The Walkoff: Tigers Hold Red Sox To Just One Hit In 1-0 ALCS Game 1 Victory
BOSTON (CBS) – The Red Sox found themselves with four days off between the end of the regular season and Game 1 of the ALDS last Friday, and they managed it rather well by scoring 12 runs in the series-opening win.
Yet after earning a three-day rest prior to the ALCS, which began Saturday night at Fenway Park, things didn’t go quite as well when the Red Sox tried to get their bats going.
Anibal Sanchez was unhittable for the Tigers, pitching six innings of no-hit ball before his pitch count forced manager Jim Leyland to make a pitching change. But at that point, the bats had been silenced, frozen or any other term that could be used to mean futile, and the Red Sox couldn’t generate any offense in what would eventually be a 1-0 Tigers victory.
Things got interesting in the ninth, when Daniel Nava finally got the Red Sox’ first hit of the night and pinch runner Quintin Berry stole second with two outs. But rookie Xander Bogaerts couldn’t deliver a hit, as he popped out to shortstop to end the game.
The Key Moment
The game’s lone run came in the top of the sixth, but it never would have happened if not for Victor Martinez hustling down the first base line.
The Tigers’ DH stepped to the plate with two on and one out, and he hit a chopper to shortstop. Stephen Drew charged, fielded and pivoted before throwing to second base, and Dustin Pedroia fired a strike to first base despite Prince Fielder bearing down on him.
Jon Lester thought the inning was over, Pedroia thought the inning was over, and the capacity Fenway Park crowd thought the inning was over. Alas, it was not, as Martinez’s foot hit the base just before the ball hit Mike Napoli’s mitt, and the inning continued.
Jhonny Peralta made it count, delivering an RBI single to center field to give the Tigers the 1-0 lead.
The man was Anibal Sanchez, though it wasn’t the type of no-hit bid we’re used to seeing. He had nasty stuff – his slider and his changeup could not be touched – but he was also a bit wild. He walked six batters, which contributed to the pitch count getting out of control, but he also struck out 12 Red Sox.
That all began in the first, when he became the second pitcher to ever record four strikeouts in one postseason inning, and it just continued. No Red Sox batter even made solid enough contact to generate something that could be considered “almost a hit.”

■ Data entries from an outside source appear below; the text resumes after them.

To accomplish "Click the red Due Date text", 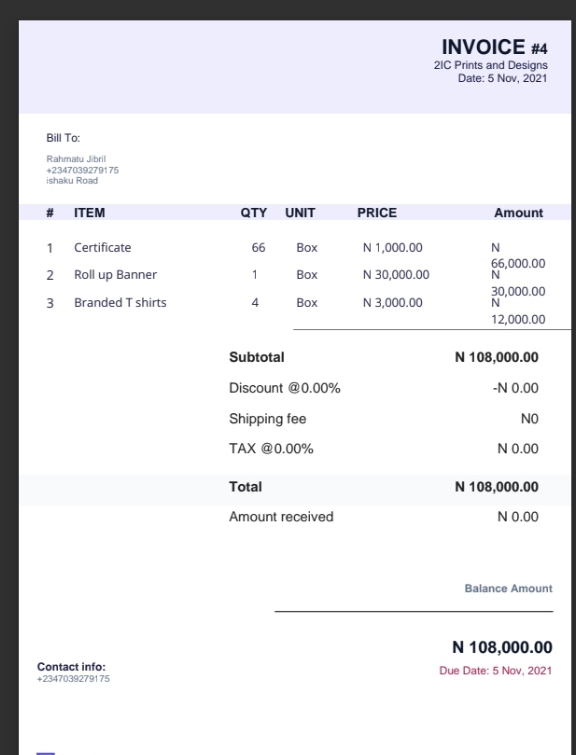I will (x=496, y=671).
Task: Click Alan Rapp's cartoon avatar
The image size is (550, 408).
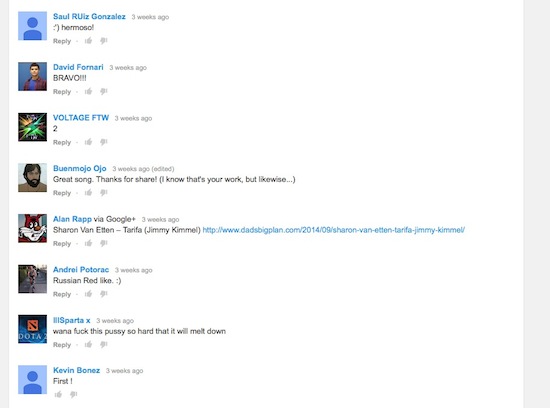Action: (x=32, y=228)
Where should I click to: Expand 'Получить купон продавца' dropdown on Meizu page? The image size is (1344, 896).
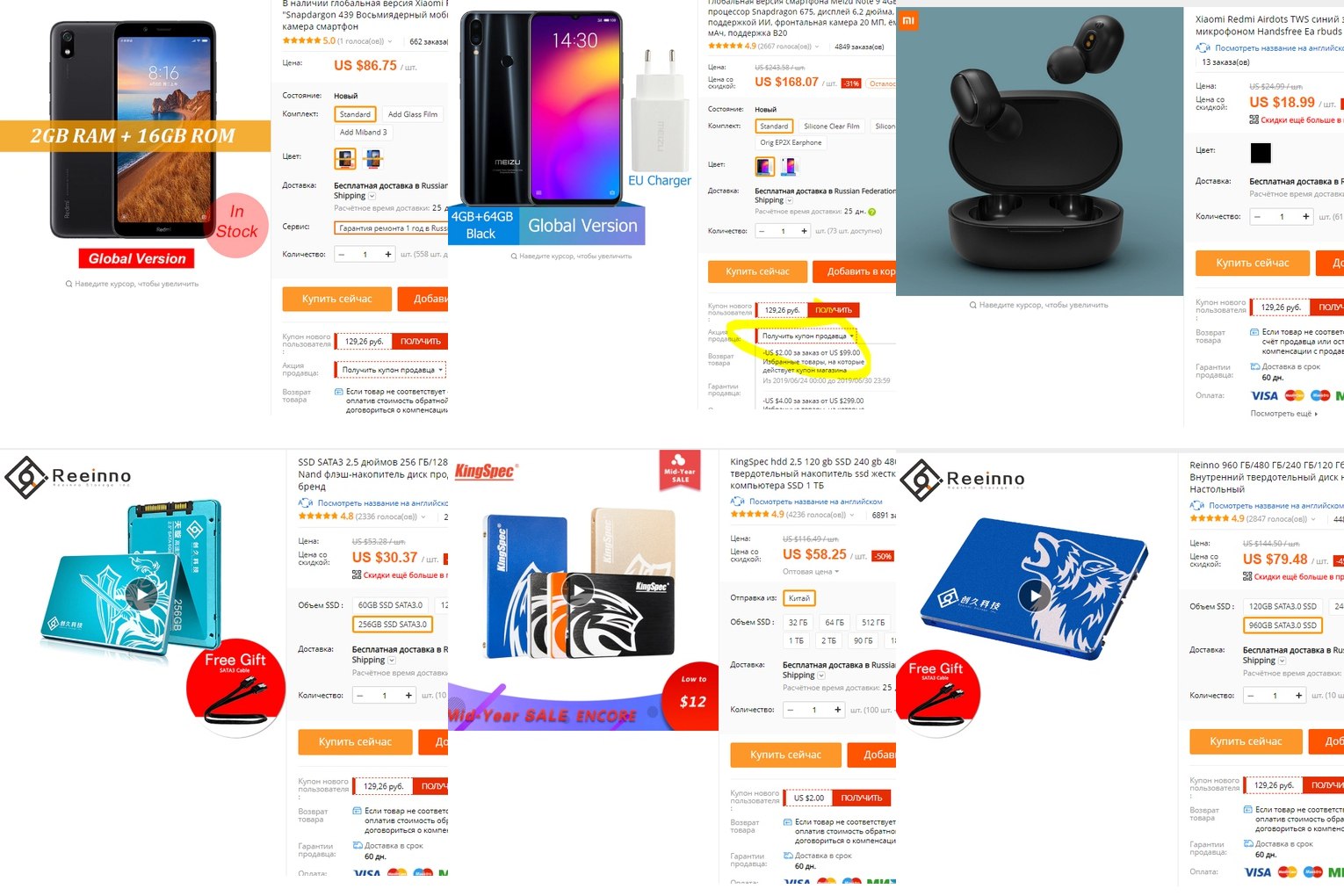[807, 336]
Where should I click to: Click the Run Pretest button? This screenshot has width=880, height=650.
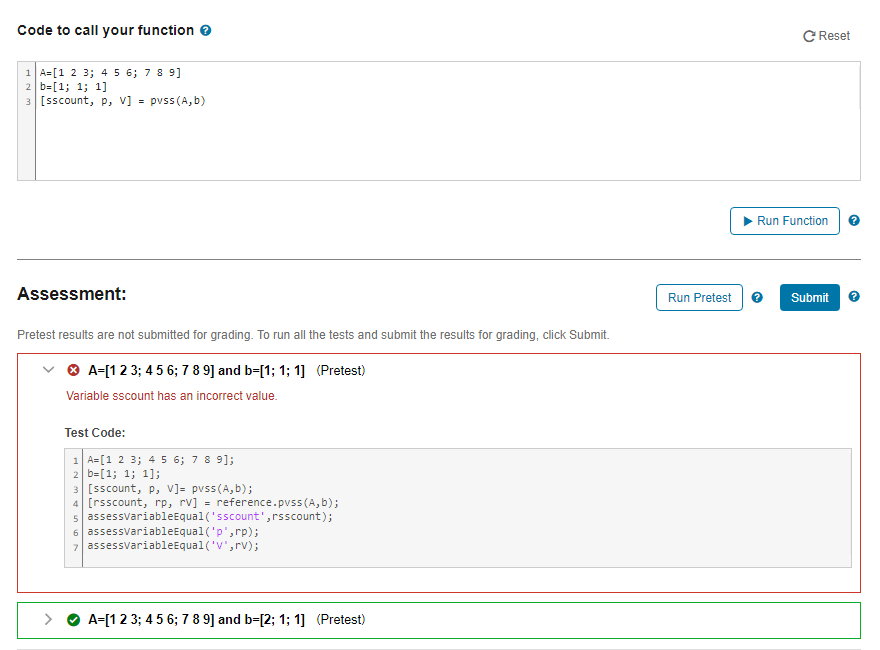point(698,297)
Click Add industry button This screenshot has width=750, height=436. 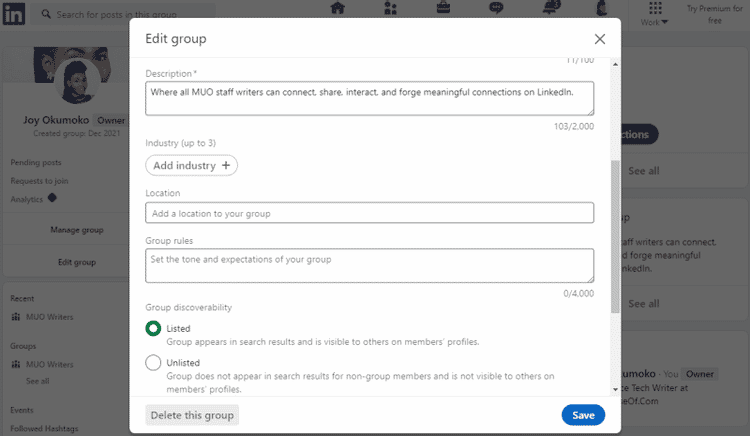click(191, 165)
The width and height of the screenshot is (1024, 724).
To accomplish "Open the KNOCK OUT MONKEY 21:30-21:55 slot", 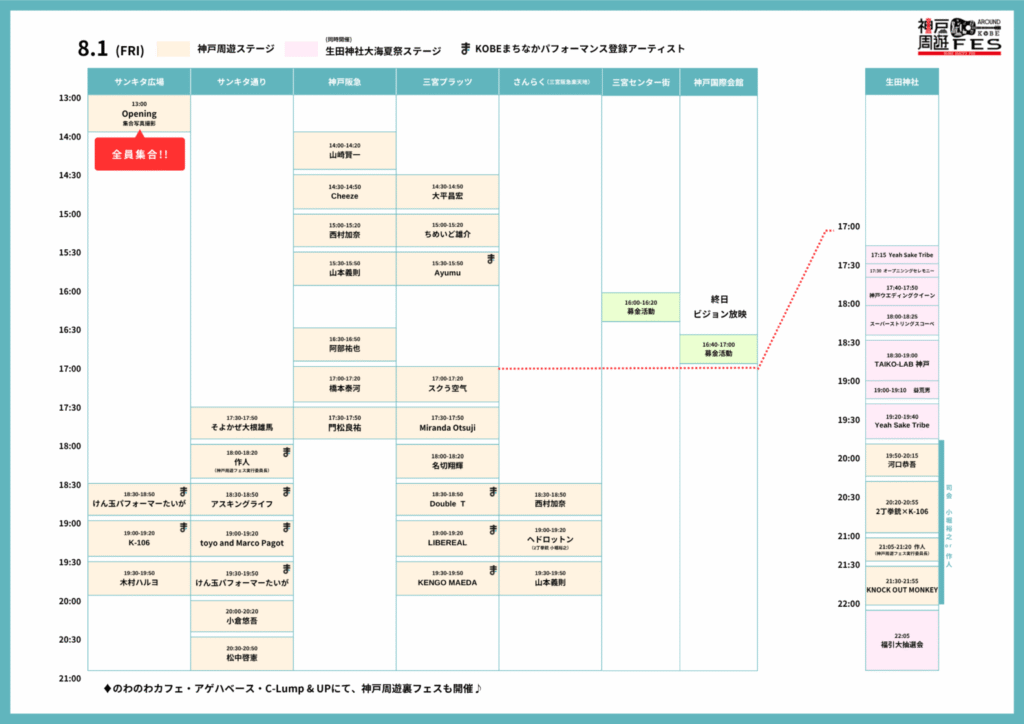I will 901,585.
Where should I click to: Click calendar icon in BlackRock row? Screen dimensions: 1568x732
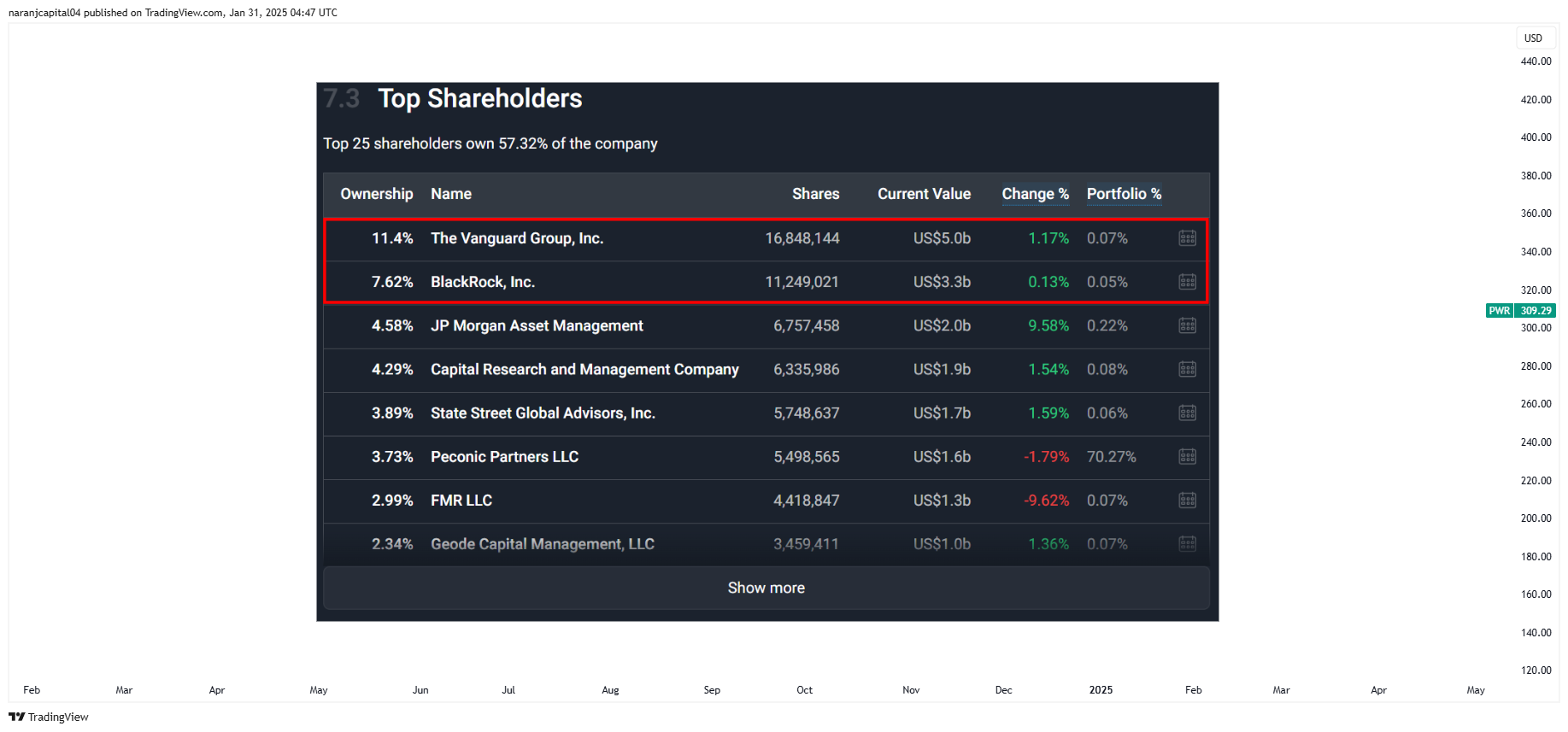click(x=1187, y=282)
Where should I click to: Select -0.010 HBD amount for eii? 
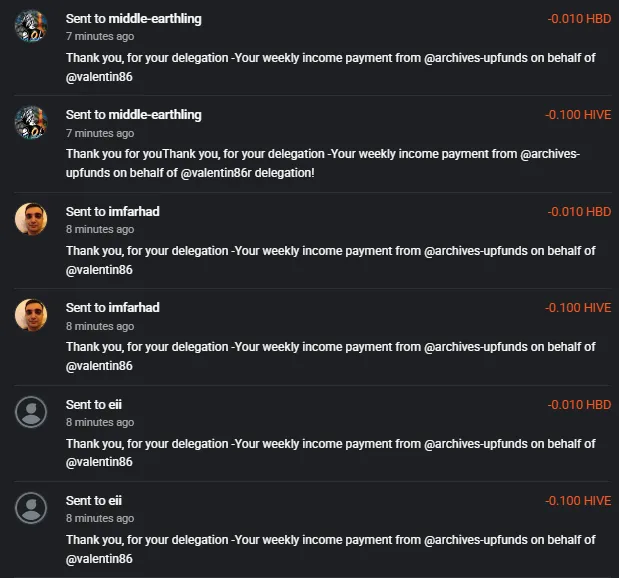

Perhaps the best indication of Sanchez’s dominance came in that final inning, when Leyland had the option of pulling his starter with the bases loaded and two out. Sanchez’s pitch count was at 111, and he had already walked three batters in the inning, so removing the pitcher seemed like the obvious call for most watching.
But Leyland believed in Sanchez, and it paid off, as he got Drew to go down swinging.
Dominant stuff from Sanchez – plain and simple.
The bat boy? It’s hard to really pinpoint any one person or moment as the part where the game got away from the Red Sox. They just couldn’t hit. Even after Sanchez left the game, a quartet of relievers kept the Red Sox hitless through eight and one-thirds innings.
The Sox scored 24 runs in four games against the Rays, so all credit belongs to the Tigers for shutting them down all night long.
It won’t get any easier for the Red Sox’ offense, as they’ll be going up against Max Scherzer, who is going to be this year’s Cy Young Award winner. Boston will have a Cy Young-caliber righty of its own going in Clay Buchholz, but it’s going to be on the hitters to be at their best. As Game 1 showed, it doesn’t matter how well your starter pitches if you can’t muster any hits yourself.